Author: Orlando, Joanne

Type of paper: Abstract refereed

Abstract:

Critical educational research is important in the field of educational technology because it recommends that teachers need to engage reflectively with ICT, anything less results in superficial integration of these resources. Recommendations arising from this body of research include the provision of tools to assist teachers' engagement with technology. These tools include the ideology, language and arguments that have been constructed on how best to harness technology in ways that will bring about changes in classroom practice that improve students' learning, for example, constructivist practices. These enacted tools have also been positioned as the lens for developing educational technology. However, critical educational research into the implementation of technology continues to show that teachers are not using the tools in the ways planned for them. Consequently, teachers are framed as inadequate.

This paper argues that critical educational research provides little space for understanding and developing educational technology. New ideas about the relationship between educational research and criticality argue that other forms exist beyond those which dominate. Teachers, like all individuals, already have their own capacities for reflecting, debating and justifying their engagement with technology. Their criticality is context-driven, informed by their knowledge and experiences and represented in the decisions they make in their practice.
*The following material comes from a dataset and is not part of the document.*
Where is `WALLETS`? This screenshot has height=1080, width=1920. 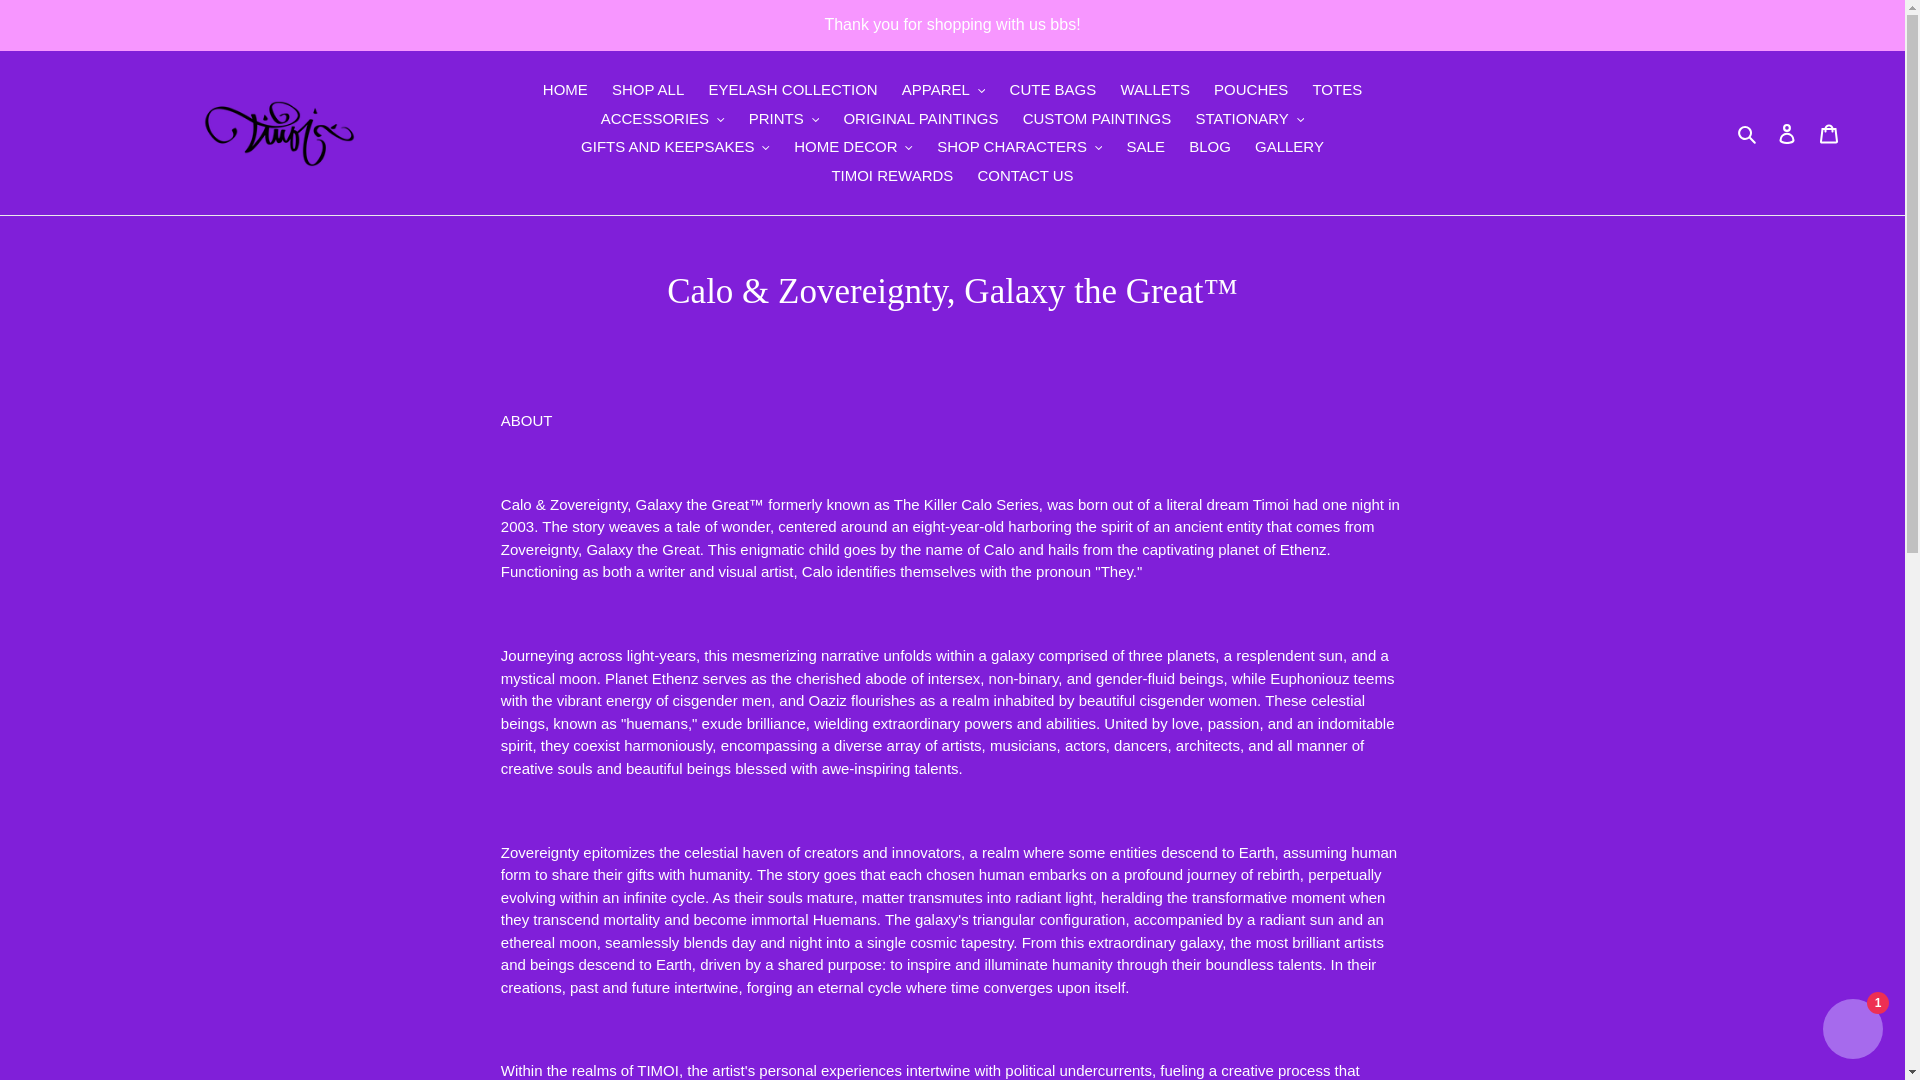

Analyses from practitioners do not necessarily stand in opposition with building scholarly understandings of educational technology. Rather, they are organic to this practice, and importantly have the potential to advance and extend academic arguments concerning teaching and learning with these resources.

This paper develops the concept of educational research for critique and focuses on 'teachers' critiques of technology'. Empirical evidence is used to illustrate the modes of thoughts and understandings teachers are using in their engagement with technology. Such evidence importantly contributes to understanding why technology is being used in the ways it is (and is not) in schools. The analysis is presented as a rationale for redefining a critical understanding of educational technology. As predetermined tools of critique fail to resonate with teachers' in-context practices with technology, the analysis teachers bring and use in their practice provide a useful alternate source of knowledge for understanding educational technology. Also, importantly, this alternate path of understanding raises questions around how we can engage with teachers' criticality in academic theorisation around this practice, and how we support teachers as co-knowledge producers in this area of research.